Den Einstieg in die Forschung erleichtern - Erste Projekte in Förderprogramm für neuberufene HAW-Professoren bewilligt
Wie kann das Energiemanagement durch intelligente Steuerungselemente auf erneuerbare Energien angepasst werden, was können Weinnebenerzeugnisse für die Arzneimittelherstellung leisten und wie kann man die interdisziplinäre Zusammenarbeit bei der Softwareentwicklung durch geeignete Instrumente fördern? Diese und weitere Fragen werden in acht Projekten an Hochschulen für angewandte Wissenschaften erforscht. Ziel des Anfang 2022 ausgeschriebenen Programms ist, neuberufenen Professorinnen und Professoren den Einstieg in die Forschung zu erleichtern. Das Programm wird am 08. September zum zweiten Mal ausgeschrieben.
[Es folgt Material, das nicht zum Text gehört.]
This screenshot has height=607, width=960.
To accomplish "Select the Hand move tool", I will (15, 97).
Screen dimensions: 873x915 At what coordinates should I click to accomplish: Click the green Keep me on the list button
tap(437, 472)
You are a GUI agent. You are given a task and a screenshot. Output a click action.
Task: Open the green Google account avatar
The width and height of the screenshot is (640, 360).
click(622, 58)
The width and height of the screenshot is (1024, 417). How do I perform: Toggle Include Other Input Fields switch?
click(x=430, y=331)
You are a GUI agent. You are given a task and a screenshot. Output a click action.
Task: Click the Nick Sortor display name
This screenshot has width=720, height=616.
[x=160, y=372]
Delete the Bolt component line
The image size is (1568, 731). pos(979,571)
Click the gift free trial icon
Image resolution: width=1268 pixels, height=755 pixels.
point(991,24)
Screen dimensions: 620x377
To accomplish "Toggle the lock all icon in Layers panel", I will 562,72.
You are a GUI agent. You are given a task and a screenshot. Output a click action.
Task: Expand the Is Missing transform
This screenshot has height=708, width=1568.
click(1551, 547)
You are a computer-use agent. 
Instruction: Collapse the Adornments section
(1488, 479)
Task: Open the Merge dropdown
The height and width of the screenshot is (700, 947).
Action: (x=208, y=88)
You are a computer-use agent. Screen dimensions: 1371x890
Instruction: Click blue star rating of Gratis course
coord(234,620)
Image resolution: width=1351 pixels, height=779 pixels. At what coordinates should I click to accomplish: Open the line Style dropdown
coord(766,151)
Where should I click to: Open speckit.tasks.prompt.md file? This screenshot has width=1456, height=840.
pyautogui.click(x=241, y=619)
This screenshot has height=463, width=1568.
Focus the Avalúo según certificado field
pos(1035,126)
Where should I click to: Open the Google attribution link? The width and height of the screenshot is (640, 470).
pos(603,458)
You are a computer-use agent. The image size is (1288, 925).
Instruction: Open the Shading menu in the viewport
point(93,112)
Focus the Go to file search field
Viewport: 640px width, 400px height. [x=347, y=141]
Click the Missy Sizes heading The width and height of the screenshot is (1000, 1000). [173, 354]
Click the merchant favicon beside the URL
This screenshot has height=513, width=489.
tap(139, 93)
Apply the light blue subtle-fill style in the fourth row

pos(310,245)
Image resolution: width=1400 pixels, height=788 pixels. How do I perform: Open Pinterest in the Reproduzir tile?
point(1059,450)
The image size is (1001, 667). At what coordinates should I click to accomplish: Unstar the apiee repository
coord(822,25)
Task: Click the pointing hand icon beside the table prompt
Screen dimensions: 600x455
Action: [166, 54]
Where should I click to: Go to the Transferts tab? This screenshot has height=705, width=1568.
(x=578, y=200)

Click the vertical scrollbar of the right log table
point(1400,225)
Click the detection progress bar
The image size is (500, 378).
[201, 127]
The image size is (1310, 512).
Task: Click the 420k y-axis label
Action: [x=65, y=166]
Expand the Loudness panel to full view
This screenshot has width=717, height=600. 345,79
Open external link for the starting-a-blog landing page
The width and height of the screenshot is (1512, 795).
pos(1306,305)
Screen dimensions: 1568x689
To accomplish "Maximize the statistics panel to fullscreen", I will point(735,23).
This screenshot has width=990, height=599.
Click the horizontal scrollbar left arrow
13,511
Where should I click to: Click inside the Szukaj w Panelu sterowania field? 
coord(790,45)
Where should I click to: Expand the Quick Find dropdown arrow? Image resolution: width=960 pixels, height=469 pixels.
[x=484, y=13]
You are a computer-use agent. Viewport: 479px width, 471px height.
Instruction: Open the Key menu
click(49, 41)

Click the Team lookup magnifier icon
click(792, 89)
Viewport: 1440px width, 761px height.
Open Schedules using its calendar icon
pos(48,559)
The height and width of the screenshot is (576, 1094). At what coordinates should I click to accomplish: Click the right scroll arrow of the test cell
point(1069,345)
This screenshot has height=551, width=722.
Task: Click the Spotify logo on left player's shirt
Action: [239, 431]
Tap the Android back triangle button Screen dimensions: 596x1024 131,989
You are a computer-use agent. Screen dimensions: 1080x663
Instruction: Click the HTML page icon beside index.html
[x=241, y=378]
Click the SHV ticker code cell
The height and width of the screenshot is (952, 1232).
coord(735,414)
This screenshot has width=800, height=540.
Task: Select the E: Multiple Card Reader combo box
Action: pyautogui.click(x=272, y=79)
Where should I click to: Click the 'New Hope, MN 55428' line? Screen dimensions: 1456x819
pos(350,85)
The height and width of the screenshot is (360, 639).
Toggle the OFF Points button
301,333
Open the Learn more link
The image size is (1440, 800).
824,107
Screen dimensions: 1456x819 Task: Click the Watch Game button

Neuberufene Professorinnen und Professoren an Hochschulen für angewandte Wissenschaften sind oft Quereinsteiger aus der Wirtschaft – und das ist durchaus gewollt. Schließlich sollen sie neben der wissenschaftlichen Qualifikation praktische Erfahrungen aus der Wirtschaft einbringen. Gleichzeitig hat sich das Leitbild der Hochschulen in den letzten Jahren tiefgreifend gewandelt. Neben der Lehre soll zunehmend anwendungsbezogene Forschung geleistet werden. Neuberufene Professoren stehen damit vor mehreren Herausforderungen gleichzeitig: sie müssen sich in einem für sie neuen Umfeld zurechtfinden, eine hohe Lehrbelastung meistern und ihre Aufgaben mit wenig Mitarbeitenden erfüllen. Wenig verwunderlich engagiert sich daher nur ein Teil der neuberufenen HAW-Professorinnen und -Professoren in der Forschung.
Dem will die Carl-Zeiss-Stiftung mit dem Anfang 2022 erstmals ausgeschriebenen Programm CZS Forschungsstart entgegenwirken. Eine zweijährige Förderung in Höhe von bis zu 150.000 Euro soll in der kritischen Phase direkt nach der Berufung den nötigen Freiraum für erste Forschungsaktivitäten schaffen.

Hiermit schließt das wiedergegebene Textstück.